- TASK REQUIREMENTS -
Repeat, without any change, the entries presented below.

- MATERIALS PROVIDED -

--------

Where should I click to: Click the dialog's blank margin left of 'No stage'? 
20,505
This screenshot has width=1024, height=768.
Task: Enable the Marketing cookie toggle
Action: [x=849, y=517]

--------

- RESULT FOR THIS TASK -
Where should I click to: Click the dialog's blank margin left of 'No stage'? 
20,505
This screenshot has width=1024, height=768.
Task: Enable the Marketing cookie toggle
Action: [x=849, y=517]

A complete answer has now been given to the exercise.